Cloudflare Community not forcing HTTPS?


#1

Just realized my Chrome is showing Cloudflare Community is not forcing HTTPS on all its pages. Some threads I visit turn from :lock: to :information_source: on the address bar. Please see if the same happens to you when you visit the following thead:


#2

There is an occasional mixed content issue :smile: but generally the pages all load from HTTPS, as far as I can tell it even seems to be enforced via HSTS.

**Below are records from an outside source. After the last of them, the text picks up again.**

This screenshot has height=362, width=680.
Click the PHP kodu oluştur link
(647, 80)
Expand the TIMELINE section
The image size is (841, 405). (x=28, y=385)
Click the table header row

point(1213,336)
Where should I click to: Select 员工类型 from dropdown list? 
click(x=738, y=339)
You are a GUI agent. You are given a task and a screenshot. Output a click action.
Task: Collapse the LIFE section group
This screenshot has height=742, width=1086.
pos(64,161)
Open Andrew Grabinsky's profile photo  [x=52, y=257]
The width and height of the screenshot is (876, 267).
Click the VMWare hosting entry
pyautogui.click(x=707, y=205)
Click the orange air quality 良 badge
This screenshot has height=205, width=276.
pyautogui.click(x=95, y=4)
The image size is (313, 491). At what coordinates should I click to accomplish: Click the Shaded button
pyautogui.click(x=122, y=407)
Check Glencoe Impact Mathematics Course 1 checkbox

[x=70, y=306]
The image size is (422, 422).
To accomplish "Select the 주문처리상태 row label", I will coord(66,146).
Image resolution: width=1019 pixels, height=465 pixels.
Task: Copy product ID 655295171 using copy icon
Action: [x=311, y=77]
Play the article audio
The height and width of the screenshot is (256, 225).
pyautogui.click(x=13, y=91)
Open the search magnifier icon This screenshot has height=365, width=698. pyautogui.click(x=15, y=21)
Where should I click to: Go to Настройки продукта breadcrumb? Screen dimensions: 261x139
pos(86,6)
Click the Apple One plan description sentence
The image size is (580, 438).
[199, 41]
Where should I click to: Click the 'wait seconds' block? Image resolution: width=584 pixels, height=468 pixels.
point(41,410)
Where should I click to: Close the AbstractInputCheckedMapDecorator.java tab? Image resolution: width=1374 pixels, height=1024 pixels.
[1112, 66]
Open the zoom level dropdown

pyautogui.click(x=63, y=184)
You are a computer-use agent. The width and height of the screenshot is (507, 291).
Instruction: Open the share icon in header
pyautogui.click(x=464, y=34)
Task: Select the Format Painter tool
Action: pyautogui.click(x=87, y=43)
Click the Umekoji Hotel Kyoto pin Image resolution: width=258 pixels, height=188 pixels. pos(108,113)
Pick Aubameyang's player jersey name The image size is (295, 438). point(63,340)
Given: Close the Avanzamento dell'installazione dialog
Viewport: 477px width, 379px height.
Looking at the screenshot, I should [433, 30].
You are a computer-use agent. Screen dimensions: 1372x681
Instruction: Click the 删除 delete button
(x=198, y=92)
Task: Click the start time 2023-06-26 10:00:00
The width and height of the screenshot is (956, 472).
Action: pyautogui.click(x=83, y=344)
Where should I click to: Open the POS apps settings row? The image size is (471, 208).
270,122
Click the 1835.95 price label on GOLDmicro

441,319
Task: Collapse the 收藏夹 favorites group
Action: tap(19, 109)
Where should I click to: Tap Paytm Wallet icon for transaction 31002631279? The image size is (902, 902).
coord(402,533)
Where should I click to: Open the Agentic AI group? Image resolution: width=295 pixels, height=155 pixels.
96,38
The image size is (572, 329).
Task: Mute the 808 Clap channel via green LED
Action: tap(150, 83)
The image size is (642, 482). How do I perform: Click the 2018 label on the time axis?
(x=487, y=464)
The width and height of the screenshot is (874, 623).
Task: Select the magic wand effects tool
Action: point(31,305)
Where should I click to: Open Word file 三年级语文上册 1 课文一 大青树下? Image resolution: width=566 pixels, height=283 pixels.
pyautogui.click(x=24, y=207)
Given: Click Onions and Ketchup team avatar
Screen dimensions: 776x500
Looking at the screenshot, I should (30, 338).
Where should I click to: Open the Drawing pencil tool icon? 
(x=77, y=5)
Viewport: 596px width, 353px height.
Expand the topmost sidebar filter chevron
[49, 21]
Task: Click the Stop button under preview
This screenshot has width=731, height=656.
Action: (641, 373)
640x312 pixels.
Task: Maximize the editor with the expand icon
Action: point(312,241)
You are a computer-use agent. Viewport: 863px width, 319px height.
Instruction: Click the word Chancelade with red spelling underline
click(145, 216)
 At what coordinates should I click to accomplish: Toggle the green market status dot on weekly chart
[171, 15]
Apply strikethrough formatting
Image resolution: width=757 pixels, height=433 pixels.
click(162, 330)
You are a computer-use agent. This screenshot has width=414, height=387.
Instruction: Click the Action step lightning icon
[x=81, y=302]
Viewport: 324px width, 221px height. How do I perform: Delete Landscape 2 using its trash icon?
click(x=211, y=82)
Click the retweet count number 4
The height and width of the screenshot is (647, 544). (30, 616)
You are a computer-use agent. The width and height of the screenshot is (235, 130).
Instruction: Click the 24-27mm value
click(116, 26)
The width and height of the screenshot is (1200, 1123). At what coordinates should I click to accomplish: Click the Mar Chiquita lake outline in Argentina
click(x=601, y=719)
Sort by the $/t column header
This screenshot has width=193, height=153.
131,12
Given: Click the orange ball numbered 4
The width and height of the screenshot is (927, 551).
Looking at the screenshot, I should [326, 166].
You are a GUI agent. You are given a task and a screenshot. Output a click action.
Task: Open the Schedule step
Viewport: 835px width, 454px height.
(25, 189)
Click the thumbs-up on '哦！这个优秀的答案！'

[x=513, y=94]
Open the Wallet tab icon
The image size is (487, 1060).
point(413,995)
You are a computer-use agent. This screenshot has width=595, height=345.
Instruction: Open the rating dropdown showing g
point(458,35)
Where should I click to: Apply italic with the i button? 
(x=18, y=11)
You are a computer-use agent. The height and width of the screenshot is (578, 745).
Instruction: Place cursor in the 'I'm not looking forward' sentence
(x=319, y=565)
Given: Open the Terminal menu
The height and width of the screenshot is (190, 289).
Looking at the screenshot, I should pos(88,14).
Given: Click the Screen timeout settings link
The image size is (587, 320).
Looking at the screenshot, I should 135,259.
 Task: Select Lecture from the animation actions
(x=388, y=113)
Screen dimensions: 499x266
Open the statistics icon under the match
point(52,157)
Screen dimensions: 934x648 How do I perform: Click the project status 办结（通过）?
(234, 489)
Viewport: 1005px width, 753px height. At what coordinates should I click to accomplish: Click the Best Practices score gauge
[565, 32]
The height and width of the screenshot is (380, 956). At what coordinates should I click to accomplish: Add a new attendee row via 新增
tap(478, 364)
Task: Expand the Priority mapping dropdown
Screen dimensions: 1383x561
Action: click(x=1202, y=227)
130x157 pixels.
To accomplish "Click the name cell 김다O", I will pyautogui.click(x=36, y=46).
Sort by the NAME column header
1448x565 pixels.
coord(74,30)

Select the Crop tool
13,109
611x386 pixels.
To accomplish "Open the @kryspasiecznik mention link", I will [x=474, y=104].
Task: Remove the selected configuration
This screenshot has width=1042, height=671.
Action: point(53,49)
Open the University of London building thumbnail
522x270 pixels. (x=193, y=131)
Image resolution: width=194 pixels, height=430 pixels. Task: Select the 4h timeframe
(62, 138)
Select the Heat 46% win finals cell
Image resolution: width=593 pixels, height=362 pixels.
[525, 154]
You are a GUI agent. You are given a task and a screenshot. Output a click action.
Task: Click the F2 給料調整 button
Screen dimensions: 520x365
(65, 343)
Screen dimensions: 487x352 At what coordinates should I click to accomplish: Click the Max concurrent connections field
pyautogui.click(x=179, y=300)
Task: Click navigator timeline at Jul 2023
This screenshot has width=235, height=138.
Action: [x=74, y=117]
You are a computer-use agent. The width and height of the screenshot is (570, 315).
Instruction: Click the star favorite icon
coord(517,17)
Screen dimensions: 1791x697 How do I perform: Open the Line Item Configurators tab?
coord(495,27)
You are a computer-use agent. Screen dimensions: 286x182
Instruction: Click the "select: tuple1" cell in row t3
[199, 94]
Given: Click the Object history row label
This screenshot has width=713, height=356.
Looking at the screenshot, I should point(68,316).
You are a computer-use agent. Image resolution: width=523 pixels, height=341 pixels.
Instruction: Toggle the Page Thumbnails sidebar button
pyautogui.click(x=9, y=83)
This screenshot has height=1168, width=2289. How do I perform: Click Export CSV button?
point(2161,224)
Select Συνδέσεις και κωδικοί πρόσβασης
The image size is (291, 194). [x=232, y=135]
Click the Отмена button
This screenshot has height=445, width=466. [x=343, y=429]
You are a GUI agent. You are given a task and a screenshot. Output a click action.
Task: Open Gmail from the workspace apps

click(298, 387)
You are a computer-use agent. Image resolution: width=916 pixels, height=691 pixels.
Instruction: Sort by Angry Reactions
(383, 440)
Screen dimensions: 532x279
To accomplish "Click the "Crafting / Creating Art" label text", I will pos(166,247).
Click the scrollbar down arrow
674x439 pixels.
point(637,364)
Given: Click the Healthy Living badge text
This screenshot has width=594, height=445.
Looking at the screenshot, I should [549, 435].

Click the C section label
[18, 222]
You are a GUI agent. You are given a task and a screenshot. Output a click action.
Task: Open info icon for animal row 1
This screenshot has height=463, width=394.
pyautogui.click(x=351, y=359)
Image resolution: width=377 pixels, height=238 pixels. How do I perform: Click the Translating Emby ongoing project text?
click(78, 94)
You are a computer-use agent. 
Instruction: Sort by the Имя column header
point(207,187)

On that particular page it appears to be the Screencast favicon which is loaded via HTTP.


#3

Isn’t that weird? I don’t think it’s only the favicon. When you click on that screenshot link, it does open the page in HTTP, though it does work on HTTPS.


#4

Well, the link is not the reason for mixed content, the favicon is as it is embedded. The problem might be that Discourse is not locally storing the favicon but linking to it and that link is on HTTP. There is not much that can be done here, except for locally storing it of course :slight_smile:


#5

Or doing a CSP of upgrade-insecure-requests on all pages.


#6

I dont think this would apply to external/CORS requests.


#7

It does as far as I know, all requests generated by the page have the CSP applied. Even plugins in the browser that modify the page will be affected. Only external links, that are <a> tags. Basically everything that is loaded will have the CSP applied.


#8

Are you absolutely sure? To same-origin resources, yes, sure definitely. But as far as cross-origin resources are concerned it should not be able to tell whether that resource is reachable via TLS in the first place and such an upgrade might break the link altogether.


#9

It actually doesn’t care about the possibility of breaking the resource, that’s the whole point. It’s not the same as the Automatic HTTPS Rewrites Cloudflare or the IFF plugin di, those are based on knowing if the resource works or not. This will break all resource that do not match that keeping the site secure.

There is also the block-insecure-requests, that blocks all http requests.


#10

True it does seem to apply to cross-origin requests as well.

From your link

non-navigational insecure resource requests are automatically upgraded (first-party as well as third-party requests).

Good call, I wasnt aware of the implications towards external resources.


#11

CSP is a beautiful thing if used correctly. Sometimes a pain, but worth it.


#12

Some CSP is better than none. Especially when it comes to fixing mixed content. Every site of mine has some form of CSP.